Studio album by Hieroglyphics
- Released: July 16, 2013
- Genre: Hip-hop
- Length: 51:56
- Label: Hieroglyphics Imperium Recordings
- Producer: Sleeprockers, Del the Funky Homosapien, Gully Duckets, Opio, Unjust, A-Plus, Phesto Dee, Steven King

Hieroglyphics chronology
| Full Circle (2003) | The Kitchen (2013) |  |

= The Kitchen (album) =

The Kitchen is the third studio album by American hip-hop collective Hieroglyphics. It was released by Hieroglyphics Imperium Recordings on July 16, 2013. It peaked at number 14 on the Billboard Heatseekers Albums chart, as well as number 45 on the Top R&B/Hip-Hop Albums chart.

Music videos were created for "Gun Fever", "It's Partly Me", and "Golden".

Professional ratings
Review scores
| Source | Rating |
| AllMusic | Star |
| The Daily Californian | favorable |
| HipHopDX | Star Half star |

==Critical reception==
Ian Birnam of The Daily Californian said, "with its smooth rhymes and crunchy beats, The Kitchen is a definitive reminder of Hiero's stance in the hip-hop world."

> Complete the following
[a] Copy everything in the album page from "Studio album by Hieroglyphics" down to "R&B/Hip-Hop Albums chart.".
[b] Translate this sentence from the album page into Spanish: "The Kitchen is the third studio album by American hip-hop collective Hieroglyphics."

> Pointing records for text and elements

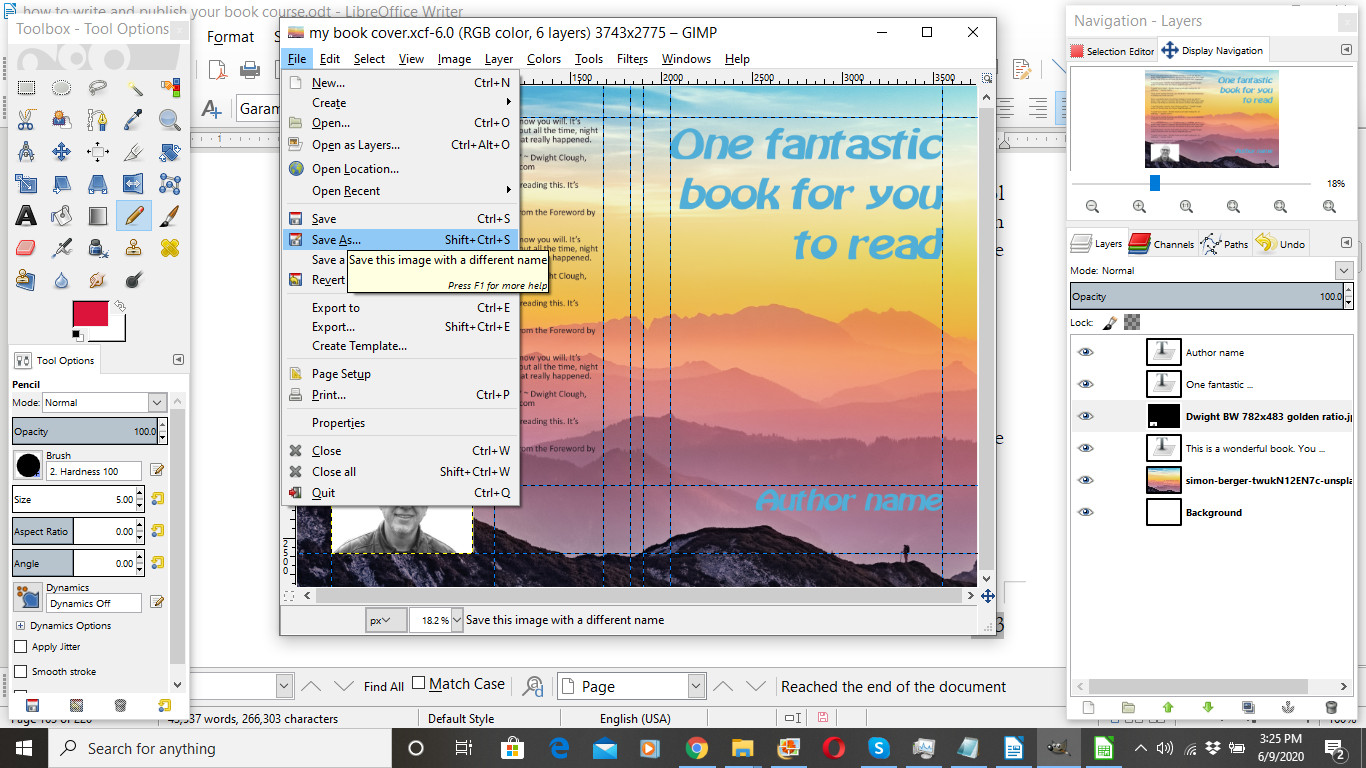This screenshot has width=1366, height=768.
Task: Delete layer using the trash icon
Action: (x=1331, y=707)
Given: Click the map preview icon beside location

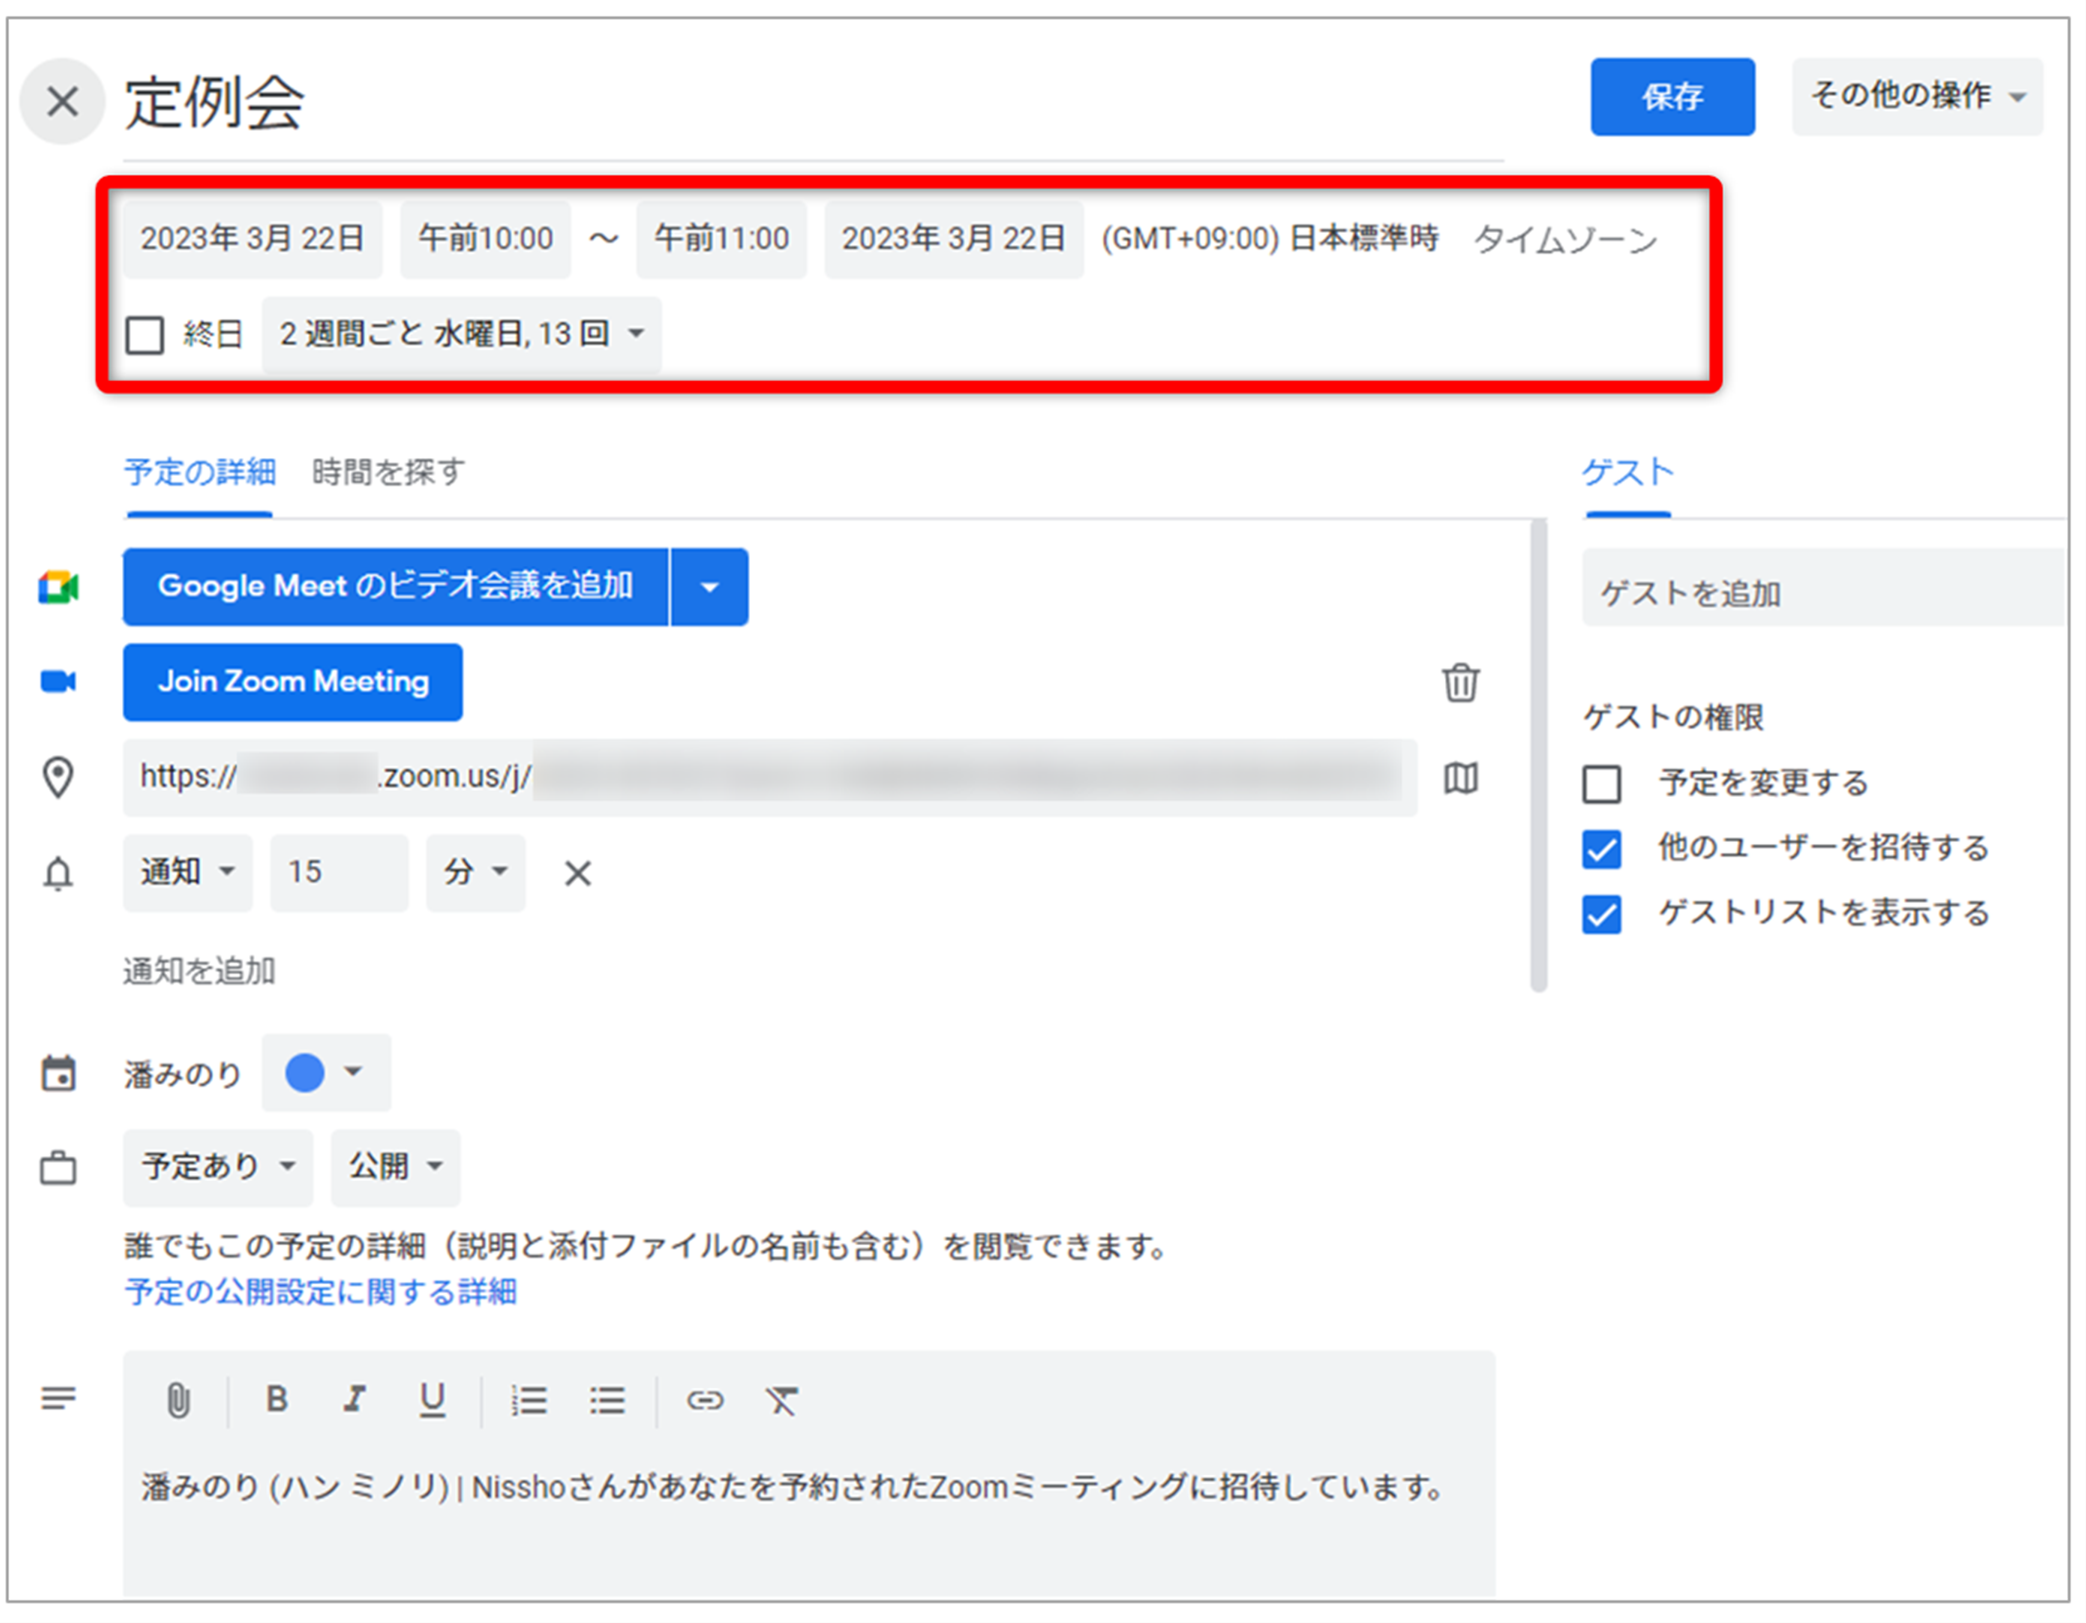Looking at the screenshot, I should pyautogui.click(x=1460, y=778).
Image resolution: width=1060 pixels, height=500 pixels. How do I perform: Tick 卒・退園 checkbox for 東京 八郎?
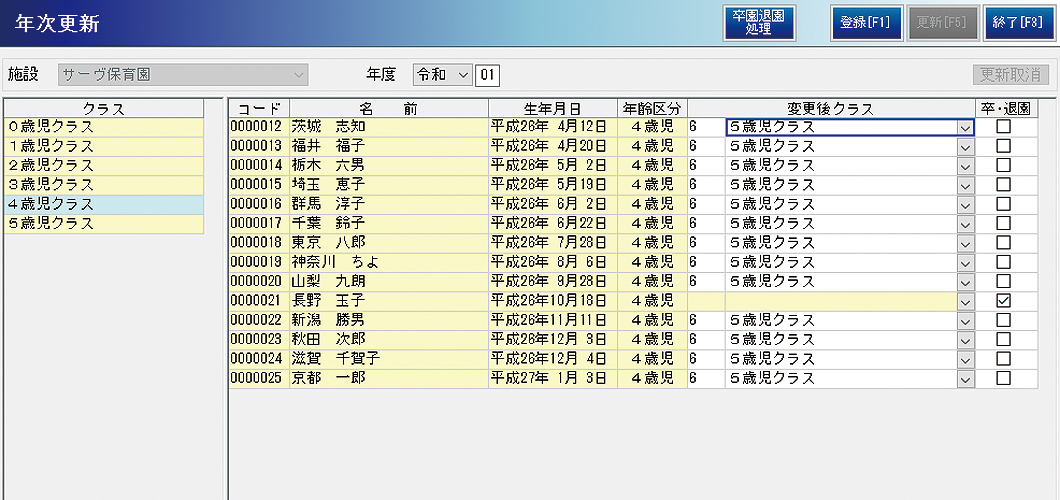click(1003, 243)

> Responses for each task
[a]
Studio album by Hieroglyphics
- Released: July 16, 2013
- Genre: Hip-hop
- Length: 51:56
- Label: Hieroglyphics Imperium Recordings
- Producer: Sleeprockers, Del the Funky Homosapien, Gully Duckets, Opio, Unjust, A-Plus, Phesto Dee, Steven King

Hieroglyphics chronology
| Full Circle (2003) | The Kitchen (2013) |  |

= The Kitchen (album) =

The Kitchen is the third studio album by American hip-hop collective Hieroglyphics. It was released by Hieroglyphics Imperium Recordings on July 16, 2013. It peaked at number 14 on the Billboard Heatseekers Albums chart, as well as number 45 on the Top R&B/Hip-Hop Albums chart.

[b] The Kitchen es el tercer álbum de estudio del colectivo estadounidense de hip-hop Hieroglyphics.